Le chantier est sensible à plus d’un titre. « Étant donné la forme de l’édifice, on travaille sans nacelle et sans échafaudage, tout se fait avec des acrobates y compris les traitements. » Ensuite, « l’environnement n’est pas contrôlé, il faudra tout mesurer quotidiennement, nettoyer avant de traiter chaque partie pour éviter les dépôts de sel ». Autre difficulté : l’aspect sécuritaire puisque l’établissement reste ouvert. Enfin, la disponibilité du bois, l’iroko, « d’autant qu’il doit être assez dense – plus de 650 kg au mètre cube ». Un fournisseur local assure un stock tampon.

« C’est un chantier unique, reconnaît Nicolas Meite. Un challenge, en même temps excitant, c’est une grande pression pour tout le monde. » Gildas Le Ny fait de la maintenance au centre depuis des années.
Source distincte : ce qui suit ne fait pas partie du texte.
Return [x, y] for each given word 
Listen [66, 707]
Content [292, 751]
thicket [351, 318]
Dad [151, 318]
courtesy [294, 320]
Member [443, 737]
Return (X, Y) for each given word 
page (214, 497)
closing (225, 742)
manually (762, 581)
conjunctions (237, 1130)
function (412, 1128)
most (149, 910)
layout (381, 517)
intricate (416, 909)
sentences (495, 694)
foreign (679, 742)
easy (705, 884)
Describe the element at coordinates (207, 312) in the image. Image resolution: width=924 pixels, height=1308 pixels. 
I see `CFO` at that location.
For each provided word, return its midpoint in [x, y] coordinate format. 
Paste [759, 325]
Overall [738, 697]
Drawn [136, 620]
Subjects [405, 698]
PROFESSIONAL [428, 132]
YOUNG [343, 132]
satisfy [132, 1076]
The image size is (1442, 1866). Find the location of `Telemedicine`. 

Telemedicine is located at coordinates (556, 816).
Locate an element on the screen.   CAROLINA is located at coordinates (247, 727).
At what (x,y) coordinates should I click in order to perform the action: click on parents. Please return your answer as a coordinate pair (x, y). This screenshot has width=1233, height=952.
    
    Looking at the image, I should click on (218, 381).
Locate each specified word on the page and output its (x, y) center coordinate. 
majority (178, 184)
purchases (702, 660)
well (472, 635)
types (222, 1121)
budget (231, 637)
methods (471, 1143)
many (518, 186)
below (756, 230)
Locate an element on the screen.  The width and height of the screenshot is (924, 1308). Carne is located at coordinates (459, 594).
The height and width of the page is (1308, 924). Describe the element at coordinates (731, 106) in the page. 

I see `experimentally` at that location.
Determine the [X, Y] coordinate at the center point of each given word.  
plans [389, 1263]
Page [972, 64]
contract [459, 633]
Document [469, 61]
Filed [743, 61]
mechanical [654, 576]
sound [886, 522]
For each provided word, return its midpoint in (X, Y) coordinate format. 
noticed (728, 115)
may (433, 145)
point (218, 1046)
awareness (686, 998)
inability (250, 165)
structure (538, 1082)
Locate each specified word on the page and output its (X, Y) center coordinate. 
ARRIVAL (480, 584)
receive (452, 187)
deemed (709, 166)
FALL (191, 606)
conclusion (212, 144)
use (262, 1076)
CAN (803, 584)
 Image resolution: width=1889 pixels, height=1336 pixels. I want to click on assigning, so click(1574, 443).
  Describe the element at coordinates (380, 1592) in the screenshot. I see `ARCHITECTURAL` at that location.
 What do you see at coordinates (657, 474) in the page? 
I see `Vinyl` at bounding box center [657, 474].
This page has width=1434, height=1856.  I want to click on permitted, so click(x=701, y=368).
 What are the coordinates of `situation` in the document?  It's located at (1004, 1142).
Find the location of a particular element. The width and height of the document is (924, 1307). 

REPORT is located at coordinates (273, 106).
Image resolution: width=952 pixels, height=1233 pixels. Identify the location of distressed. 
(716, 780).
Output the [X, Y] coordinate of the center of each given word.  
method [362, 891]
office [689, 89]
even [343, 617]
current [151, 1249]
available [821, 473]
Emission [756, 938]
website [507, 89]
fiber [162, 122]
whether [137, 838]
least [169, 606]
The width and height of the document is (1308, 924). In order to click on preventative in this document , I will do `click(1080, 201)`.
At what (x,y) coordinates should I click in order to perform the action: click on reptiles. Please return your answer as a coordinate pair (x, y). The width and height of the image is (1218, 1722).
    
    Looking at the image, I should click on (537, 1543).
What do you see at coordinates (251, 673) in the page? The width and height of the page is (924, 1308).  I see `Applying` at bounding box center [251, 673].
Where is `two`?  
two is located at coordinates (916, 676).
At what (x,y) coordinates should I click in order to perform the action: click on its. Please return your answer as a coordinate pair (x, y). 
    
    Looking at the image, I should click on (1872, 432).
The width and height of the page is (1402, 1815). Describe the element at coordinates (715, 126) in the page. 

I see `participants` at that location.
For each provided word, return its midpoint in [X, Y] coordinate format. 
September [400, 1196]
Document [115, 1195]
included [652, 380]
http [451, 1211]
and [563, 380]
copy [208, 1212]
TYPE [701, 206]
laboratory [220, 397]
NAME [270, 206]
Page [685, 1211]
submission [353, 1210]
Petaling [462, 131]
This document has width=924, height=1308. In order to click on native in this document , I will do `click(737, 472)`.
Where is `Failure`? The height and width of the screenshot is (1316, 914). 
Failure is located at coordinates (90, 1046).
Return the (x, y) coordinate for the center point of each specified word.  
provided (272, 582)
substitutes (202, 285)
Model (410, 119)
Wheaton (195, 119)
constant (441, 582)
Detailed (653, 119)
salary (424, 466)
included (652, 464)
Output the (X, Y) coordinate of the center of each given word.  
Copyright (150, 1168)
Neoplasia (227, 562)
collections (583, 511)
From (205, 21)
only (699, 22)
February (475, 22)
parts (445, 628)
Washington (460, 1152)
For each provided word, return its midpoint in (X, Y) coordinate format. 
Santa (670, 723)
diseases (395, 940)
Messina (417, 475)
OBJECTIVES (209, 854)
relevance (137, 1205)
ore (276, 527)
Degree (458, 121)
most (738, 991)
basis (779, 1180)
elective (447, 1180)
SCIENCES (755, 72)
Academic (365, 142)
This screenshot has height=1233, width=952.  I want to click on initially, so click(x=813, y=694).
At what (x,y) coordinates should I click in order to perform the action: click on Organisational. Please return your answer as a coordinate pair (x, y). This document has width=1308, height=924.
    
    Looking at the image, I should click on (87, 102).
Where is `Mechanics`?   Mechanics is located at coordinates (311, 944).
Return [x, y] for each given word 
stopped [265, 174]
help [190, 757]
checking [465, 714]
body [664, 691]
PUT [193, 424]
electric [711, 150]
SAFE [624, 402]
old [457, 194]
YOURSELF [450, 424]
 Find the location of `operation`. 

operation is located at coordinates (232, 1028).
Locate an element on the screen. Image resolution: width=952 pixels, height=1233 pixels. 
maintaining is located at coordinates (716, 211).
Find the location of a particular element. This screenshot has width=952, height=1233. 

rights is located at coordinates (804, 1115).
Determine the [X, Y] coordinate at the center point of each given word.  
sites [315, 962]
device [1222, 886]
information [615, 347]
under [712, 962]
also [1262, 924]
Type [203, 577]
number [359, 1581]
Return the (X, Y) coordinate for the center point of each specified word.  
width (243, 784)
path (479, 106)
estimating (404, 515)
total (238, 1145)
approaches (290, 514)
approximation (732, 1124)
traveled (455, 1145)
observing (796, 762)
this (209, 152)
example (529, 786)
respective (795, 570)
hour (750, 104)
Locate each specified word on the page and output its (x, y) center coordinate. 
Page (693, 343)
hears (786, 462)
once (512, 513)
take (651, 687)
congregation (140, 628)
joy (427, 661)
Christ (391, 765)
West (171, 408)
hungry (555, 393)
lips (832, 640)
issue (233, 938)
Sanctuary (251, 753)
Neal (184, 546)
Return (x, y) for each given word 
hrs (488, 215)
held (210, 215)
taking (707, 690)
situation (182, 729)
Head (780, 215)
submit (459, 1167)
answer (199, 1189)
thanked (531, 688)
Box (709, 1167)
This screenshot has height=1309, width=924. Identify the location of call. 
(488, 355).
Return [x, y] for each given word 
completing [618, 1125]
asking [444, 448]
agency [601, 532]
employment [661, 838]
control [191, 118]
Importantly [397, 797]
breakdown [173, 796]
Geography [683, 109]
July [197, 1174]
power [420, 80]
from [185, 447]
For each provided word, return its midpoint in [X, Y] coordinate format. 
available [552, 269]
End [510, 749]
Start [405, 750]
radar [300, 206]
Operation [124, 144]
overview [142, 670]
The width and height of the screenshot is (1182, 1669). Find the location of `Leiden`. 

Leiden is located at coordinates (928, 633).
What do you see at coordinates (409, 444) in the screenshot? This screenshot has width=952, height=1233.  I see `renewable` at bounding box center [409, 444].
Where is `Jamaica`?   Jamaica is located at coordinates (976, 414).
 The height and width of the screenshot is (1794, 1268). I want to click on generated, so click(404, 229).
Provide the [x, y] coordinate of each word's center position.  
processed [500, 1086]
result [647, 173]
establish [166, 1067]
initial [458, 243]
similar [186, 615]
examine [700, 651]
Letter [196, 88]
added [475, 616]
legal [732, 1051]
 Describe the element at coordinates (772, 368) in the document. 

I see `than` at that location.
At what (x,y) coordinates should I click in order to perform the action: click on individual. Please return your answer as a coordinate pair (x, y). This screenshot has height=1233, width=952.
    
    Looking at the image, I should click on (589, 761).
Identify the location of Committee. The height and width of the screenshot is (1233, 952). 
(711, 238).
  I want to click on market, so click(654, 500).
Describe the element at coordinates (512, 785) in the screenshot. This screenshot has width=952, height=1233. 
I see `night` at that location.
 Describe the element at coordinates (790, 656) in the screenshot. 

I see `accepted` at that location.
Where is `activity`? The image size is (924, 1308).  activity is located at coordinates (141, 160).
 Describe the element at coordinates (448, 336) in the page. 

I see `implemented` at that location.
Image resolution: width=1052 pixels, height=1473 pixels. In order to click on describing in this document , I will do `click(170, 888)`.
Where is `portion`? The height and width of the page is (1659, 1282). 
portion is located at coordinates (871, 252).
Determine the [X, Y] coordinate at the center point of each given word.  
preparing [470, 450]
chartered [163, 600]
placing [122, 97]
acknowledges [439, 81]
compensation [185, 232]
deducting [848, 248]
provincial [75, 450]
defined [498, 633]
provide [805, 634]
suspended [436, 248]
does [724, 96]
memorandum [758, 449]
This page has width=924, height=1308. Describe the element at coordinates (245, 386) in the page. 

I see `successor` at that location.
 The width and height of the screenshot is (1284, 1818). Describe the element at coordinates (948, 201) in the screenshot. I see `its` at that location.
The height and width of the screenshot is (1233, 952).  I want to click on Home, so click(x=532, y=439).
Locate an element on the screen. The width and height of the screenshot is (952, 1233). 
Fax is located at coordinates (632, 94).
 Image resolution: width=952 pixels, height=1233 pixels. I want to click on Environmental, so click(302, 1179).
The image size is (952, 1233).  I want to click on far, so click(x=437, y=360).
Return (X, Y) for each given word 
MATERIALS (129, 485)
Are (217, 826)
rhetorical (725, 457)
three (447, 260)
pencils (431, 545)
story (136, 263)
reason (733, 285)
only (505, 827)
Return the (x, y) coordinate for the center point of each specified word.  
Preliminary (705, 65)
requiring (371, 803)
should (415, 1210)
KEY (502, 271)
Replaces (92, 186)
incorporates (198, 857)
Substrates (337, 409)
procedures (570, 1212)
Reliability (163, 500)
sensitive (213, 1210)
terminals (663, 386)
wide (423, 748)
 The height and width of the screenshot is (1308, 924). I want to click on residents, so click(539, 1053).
Il était même responsable de projet pour une autre entreprise lors de la construction. « Je suis à trois ans de la retraite et pour moi c’est une boucle qui se ferme : j’ai un grand plaisir à faire cette rénovation spécifique et fantastique. »

Chloé Maingourd

Budgets

Le centre culturel a reçu en 2022, 200 millions de francs dans le cadre
d’un avenant au précédent contrat de développement État-Nouvelle-Calédonie (2017-2021). 100 millions sont dédiés à la rénovation et l’autre moitié à des « opérations urgentes » : remplacement des groupes électrogènes, du transformateur électrique, restauration du faré en bord de mer, etc.
Une enveloppe de 400 millions de francs est prévue sur le prochain contrat (2024-2027). 70 à 100 millions de francs seront consacrés à la suite du chantier (une à deux cases), le reste devant permettre la création d’un nouveau bâtiment à l’entrée pour l’accueil du public avec boutique, cafétéria et bureaux.

Iroko

L’iroko, trouvé principalement en Afrique, est un bois dur, imputrescible. Il a été choisi pour sa couleur et sa résistance, et parce qu’il ne nécessitait pas de traitement particulier (il est resté brut). Sa teinte rappelle la couleur des troncs de cocotier (il tire davantage sur le rouge, mais grise rapidement). Avec la rénovation, et durant quelques semaines, les cases seront en partie revêtues de leur couleur d’origine.

Le CCT, en chiffres

80 641 entrées en 2023.

Entre 500 et 1000 francs l’entrée.

Une quarantaine d’employés.

En 2023, le CCT a reçu de la part du gouvernement et des trois provinces
437 millions de francs pour son fonctionnement.

Il recense près de 60 millions de recettes propres.